A candidatura de Kátia pelo PR e o estima que ela tem por Bolsonaro é sintomático. Anteriormente,
o populismo de esquerda unia polos divergentes em torno de pautas unificantes, impulsionando
políticas neste sentido até o ponto em que era impossível seguir adiante sem privilegiar algum dos
lados. Daí a fragilidade dessas políticas populistas, pois seu sistema de alianças impunha limites
imanentes, momento no qual a corda arrebentava para o lado mais fraco (quando seria diferente, o
golpe de 64 apareceu). Neste momento, o populismo de direita une pessoas de diferentes estratos
sociais de dois modos. Primeiro, pelo sentimento de indignação fiador de um desejo de política anti-
sistêmica, fundanda sobre um maniqueísmo entre classe política e os demais cidadãos. Segundo,
pelo ressentimento e espírito de vingança contra as próprias vítimas - ou seja, um ressentimento
que não é das vítimas, elas mesmas, mas um ressentimento daqueles que se indignam com o
tratamento dado à ela. Terceiro, pela ativação do afeto mais sensível das pessoas, o medo, insinsto
na hipótese de que, sem seu autoritarismo no poder, estaremos entregues à barbárie e aos
bandidos.

A combinação desses três fatores explica a ascensão de Kátia. Para estas pessoas, defender
bandido é a quintessência da boa consciência. A direita autoritária e conservadora então se vale do
medo para ridicularizar a boa consciência (“adote um bandido? leva pra casa!” Sheherazade) e,
através do ressentimento contra as supostas vítimas (protegidas direitos humanos, por exemplo),
elevam à condição de norma a ideia de que “bandido bom é bandido morto”. Por isso, a vibração
diante do gesto do policial quando matava o assaltante, a redução do mesmo à condição de mero
objeto e, em nome da política anti-sistêmica, a instrumentalização do fato como meio de angariar
votos ao alavancar Kátia ao posto candidata nas próximas eleições.

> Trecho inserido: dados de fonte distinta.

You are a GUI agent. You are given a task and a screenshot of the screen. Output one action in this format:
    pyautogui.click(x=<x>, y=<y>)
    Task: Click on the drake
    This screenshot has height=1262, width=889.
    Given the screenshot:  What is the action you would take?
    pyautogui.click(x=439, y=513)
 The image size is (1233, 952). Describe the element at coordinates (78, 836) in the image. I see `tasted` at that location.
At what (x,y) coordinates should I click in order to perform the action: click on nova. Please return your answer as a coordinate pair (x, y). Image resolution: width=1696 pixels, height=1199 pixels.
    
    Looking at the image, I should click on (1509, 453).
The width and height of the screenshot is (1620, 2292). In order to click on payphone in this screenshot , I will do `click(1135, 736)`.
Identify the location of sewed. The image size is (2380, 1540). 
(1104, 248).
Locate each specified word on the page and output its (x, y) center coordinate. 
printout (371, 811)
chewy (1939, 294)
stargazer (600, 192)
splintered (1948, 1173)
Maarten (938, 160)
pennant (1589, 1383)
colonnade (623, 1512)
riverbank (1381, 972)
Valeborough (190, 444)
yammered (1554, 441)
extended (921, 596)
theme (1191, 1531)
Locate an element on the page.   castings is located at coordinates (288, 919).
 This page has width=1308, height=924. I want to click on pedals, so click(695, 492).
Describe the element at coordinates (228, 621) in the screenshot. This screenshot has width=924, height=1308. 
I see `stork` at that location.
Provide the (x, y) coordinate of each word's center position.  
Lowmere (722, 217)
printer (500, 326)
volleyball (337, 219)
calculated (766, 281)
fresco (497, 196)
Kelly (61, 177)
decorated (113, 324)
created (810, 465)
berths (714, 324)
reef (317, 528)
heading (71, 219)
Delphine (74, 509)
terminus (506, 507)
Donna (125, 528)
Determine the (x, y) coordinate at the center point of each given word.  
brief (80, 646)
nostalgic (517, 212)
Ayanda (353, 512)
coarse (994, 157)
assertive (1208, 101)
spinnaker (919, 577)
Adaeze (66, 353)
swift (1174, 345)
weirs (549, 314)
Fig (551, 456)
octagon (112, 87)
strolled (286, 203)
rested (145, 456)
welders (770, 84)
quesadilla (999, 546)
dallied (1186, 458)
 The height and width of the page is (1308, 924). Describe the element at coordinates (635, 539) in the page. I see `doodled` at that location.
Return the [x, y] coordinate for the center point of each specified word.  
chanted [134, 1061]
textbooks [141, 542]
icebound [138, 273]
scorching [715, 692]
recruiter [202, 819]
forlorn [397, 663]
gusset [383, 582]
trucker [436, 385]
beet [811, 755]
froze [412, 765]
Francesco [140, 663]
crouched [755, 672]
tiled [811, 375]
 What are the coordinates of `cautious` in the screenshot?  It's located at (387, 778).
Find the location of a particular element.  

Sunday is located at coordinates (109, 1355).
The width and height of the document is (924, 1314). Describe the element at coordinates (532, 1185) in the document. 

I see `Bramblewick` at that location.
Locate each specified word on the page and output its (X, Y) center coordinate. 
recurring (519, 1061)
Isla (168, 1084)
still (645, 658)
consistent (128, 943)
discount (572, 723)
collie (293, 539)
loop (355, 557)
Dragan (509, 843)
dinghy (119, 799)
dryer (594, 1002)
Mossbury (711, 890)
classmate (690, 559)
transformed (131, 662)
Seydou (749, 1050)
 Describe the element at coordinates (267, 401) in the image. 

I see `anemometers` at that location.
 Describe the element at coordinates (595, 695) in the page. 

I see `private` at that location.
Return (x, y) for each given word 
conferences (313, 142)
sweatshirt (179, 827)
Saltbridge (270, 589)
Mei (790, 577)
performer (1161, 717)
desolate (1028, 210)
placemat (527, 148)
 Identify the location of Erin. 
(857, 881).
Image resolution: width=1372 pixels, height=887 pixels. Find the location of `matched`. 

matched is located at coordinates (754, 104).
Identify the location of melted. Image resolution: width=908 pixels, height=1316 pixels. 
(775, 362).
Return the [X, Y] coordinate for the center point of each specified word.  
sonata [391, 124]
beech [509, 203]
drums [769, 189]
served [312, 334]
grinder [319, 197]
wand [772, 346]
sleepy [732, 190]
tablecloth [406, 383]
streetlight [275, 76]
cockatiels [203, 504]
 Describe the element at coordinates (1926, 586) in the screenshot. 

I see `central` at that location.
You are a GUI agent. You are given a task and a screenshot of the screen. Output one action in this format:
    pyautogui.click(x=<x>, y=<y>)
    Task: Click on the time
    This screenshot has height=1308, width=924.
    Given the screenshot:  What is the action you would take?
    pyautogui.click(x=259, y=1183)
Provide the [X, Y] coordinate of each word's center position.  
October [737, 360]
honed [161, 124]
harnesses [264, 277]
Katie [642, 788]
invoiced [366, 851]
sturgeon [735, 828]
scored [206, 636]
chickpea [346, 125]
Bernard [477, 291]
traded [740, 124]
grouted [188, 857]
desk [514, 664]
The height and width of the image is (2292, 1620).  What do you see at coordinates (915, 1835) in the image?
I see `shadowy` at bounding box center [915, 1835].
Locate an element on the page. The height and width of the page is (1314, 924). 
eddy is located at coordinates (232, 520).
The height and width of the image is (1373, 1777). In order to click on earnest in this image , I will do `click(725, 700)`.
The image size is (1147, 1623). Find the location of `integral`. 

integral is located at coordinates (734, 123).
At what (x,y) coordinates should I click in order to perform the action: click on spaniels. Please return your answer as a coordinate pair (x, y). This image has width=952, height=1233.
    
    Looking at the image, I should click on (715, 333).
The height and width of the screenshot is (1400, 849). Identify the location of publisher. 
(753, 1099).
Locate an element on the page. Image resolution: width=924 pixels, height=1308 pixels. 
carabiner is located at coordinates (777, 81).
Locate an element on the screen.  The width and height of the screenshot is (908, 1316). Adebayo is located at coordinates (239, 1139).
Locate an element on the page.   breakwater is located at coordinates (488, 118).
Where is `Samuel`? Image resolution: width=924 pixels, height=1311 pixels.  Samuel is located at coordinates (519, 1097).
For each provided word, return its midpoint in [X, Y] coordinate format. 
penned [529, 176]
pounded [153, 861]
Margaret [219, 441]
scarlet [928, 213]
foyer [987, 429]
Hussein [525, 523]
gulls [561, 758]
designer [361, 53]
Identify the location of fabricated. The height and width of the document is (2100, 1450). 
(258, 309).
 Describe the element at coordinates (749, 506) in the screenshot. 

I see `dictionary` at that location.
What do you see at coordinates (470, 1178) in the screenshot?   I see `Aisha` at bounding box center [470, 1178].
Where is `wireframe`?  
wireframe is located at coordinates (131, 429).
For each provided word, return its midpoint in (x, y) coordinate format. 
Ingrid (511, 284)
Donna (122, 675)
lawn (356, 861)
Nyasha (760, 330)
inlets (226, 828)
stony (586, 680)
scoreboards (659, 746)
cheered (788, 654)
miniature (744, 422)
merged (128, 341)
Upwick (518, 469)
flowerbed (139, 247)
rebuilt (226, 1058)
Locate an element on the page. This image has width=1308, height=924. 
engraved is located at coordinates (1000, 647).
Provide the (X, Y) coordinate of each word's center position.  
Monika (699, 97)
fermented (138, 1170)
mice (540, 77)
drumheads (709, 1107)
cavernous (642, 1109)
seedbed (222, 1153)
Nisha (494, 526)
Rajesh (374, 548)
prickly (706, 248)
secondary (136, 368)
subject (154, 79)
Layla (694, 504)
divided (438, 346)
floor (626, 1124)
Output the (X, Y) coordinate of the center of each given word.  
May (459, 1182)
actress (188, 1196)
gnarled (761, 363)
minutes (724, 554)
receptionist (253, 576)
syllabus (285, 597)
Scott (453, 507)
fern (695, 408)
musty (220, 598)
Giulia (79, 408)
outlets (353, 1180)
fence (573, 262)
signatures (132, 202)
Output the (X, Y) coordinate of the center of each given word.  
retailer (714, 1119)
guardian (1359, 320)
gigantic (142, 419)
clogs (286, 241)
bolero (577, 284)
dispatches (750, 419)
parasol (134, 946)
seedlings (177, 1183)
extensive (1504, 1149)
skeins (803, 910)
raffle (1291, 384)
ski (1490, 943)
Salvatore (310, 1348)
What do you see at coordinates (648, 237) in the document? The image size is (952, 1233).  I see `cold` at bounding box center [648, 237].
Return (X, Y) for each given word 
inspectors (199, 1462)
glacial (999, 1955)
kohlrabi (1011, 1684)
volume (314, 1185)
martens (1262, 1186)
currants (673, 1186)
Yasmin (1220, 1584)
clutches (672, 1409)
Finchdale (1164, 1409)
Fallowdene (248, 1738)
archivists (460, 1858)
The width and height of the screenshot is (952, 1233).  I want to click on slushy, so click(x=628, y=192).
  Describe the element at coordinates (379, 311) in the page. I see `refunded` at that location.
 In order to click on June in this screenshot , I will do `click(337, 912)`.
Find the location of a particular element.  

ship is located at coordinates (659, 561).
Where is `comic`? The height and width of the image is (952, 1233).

É certo que a esquerda também viveu momentos de perversão. Circulamos nas redes com
demasiado afã as imagens de Garotinho sendo levado preso na parte de trás da viatura, por
exemplo. Mas esse afeto é incapaz de mobilizar o nosso campo político. Pelo contrário, o que nos
mobiliza é a imaginação, o sentimento de solidariedade, a certeza de que o fracasso nenhum é
razão suficiente para a abdicação de nossa imaginação política.